[USACO17JAN] Secret Cow Code S

### 题目描述 奶牛们正在实验秘密代码，并设计了一种方法用于生成无限长度的字符串，作为他们代码的一部分。 给定一个字符串 $s$，令 $F(s)$ 为 $s$ 后接 $s$ 向右“旋转”一个字符的结果（在右旋转中，$s$ 的最后一个字符旋转并成为新的第一个字符）。给定初始字符串 $s$，奶牛们通过重复应用 $F$ 来构建他们的无限长度代码字符串；因此每一步都会使当前字符串的长度翻倍。 给定初始字符串和一个索引 $N$，请帮助奶牛计算无限代码字符串中第 $N$ 个位置的字符。 ### 输入格式 输入由一行组成，包含一个字符串和 $N$。字符串最多由 30 个大写字母组成，且 $N \leq 10^{18}$。 请注意，$N$ 可能太大，无法放入标准的 32 位整数中，因此你可能需要使用 64 位整数类型（例如，C/C++ 中的 "long long"）。 ### 输出格式 请输出从初始字符串构建的无限代码字符串的第 $N$ 个字符。第一个字符的位置为 $N=1$。 ### 提示 在这个例子中，初始字符串 COW 按以下方式扩展： COW -> COWWCO -> COWWCOOCOWWC

The cows are experimenting with secret codes, and have devised a method for creating an infinite-length string to be used as part of one of their codes. Given a string $s$, let $F(s)$ be $s$ followed by $s$ "rotated" one character to the right (in a right rotation, the last character of $s$ rotates around and becomes the new first character). Given an initial string $s$, the cows build their infinite-length code string by repeatedly applying $F$; each step therefore doubles the length of the current string. Given the initial string and an index $N$, please help the cows compute the character at the $N$th position within the infinite code string.

# # # # # # #

### [指令]
根据上面的文档片段，输入中的字符串最多由多少个大写字母组成？

### [数据段]
# # # # # # #

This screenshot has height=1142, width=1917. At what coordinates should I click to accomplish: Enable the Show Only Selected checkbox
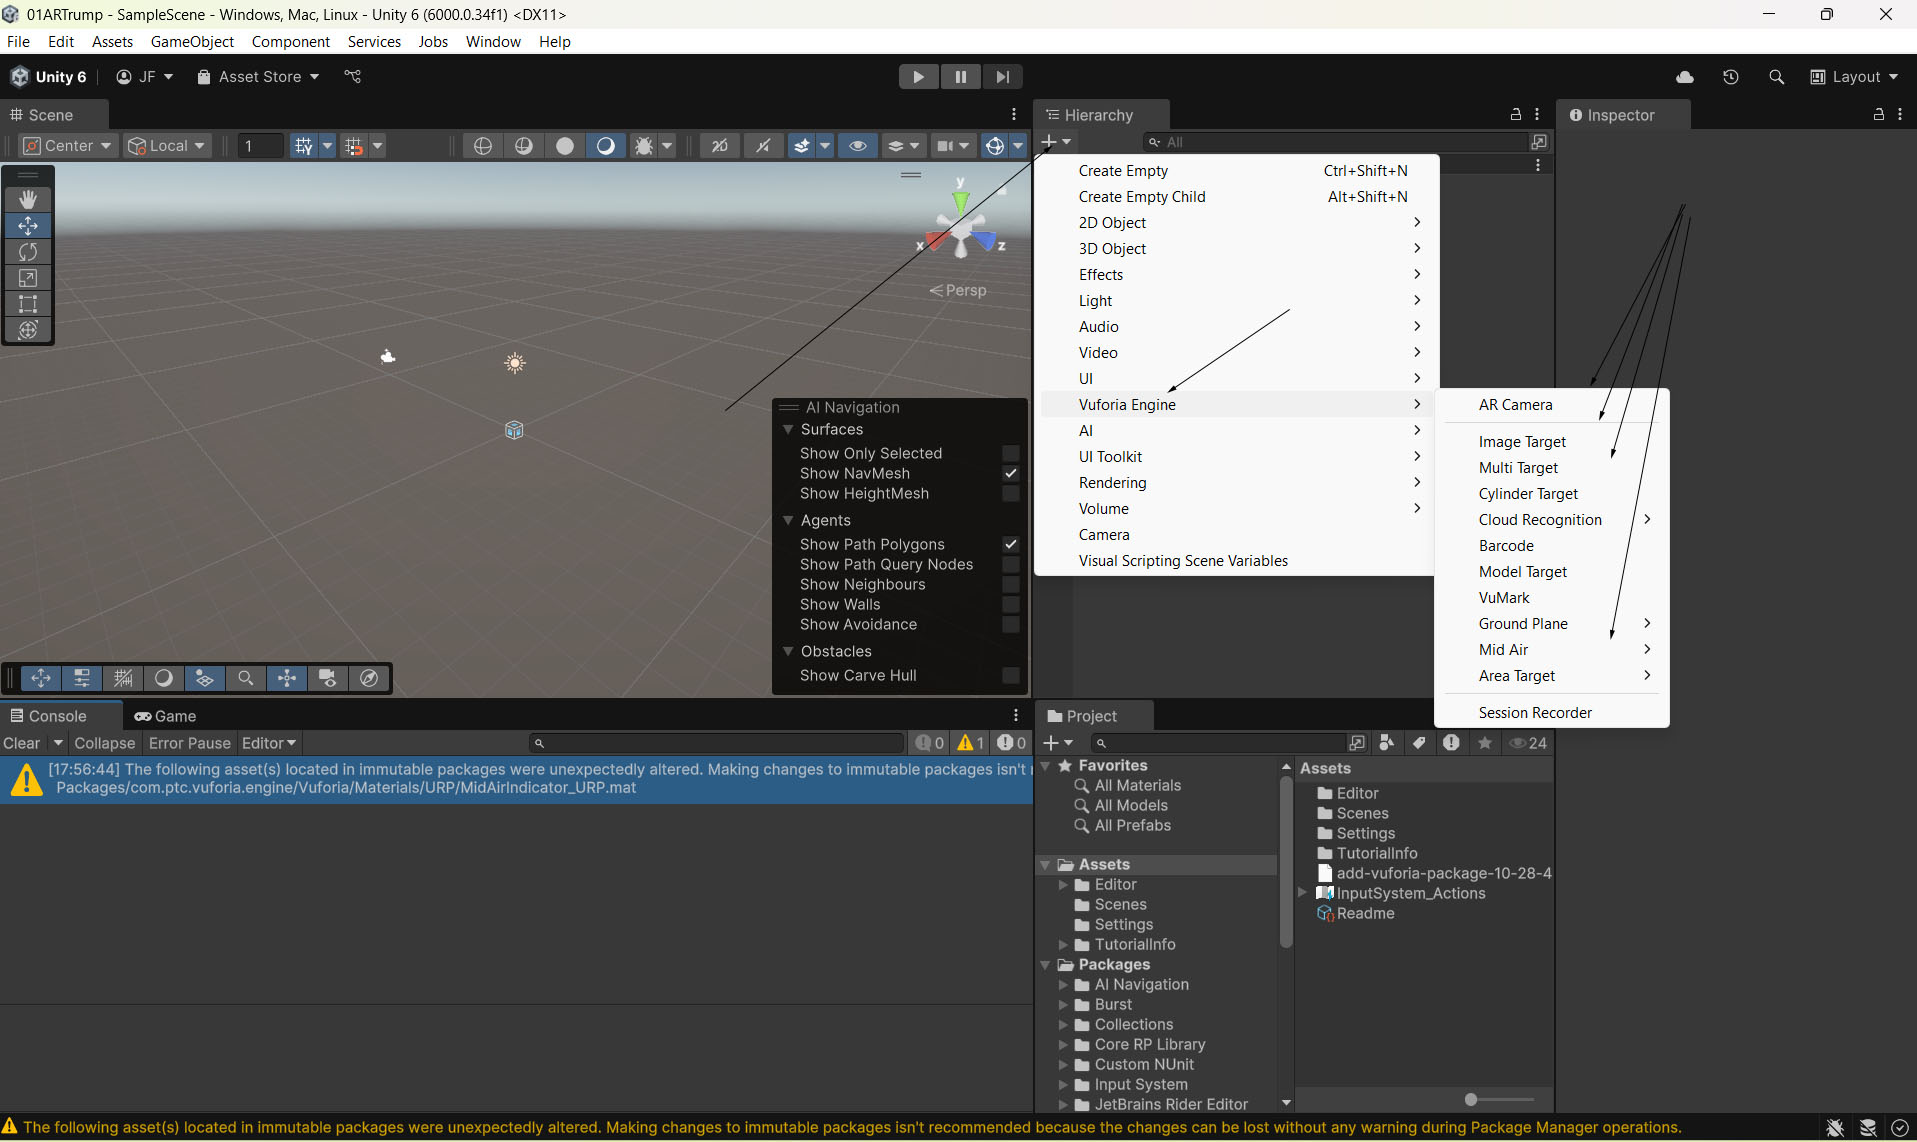(x=1011, y=454)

# # # # # # #

### [书面回答]
最多由 30 个大写字母组成。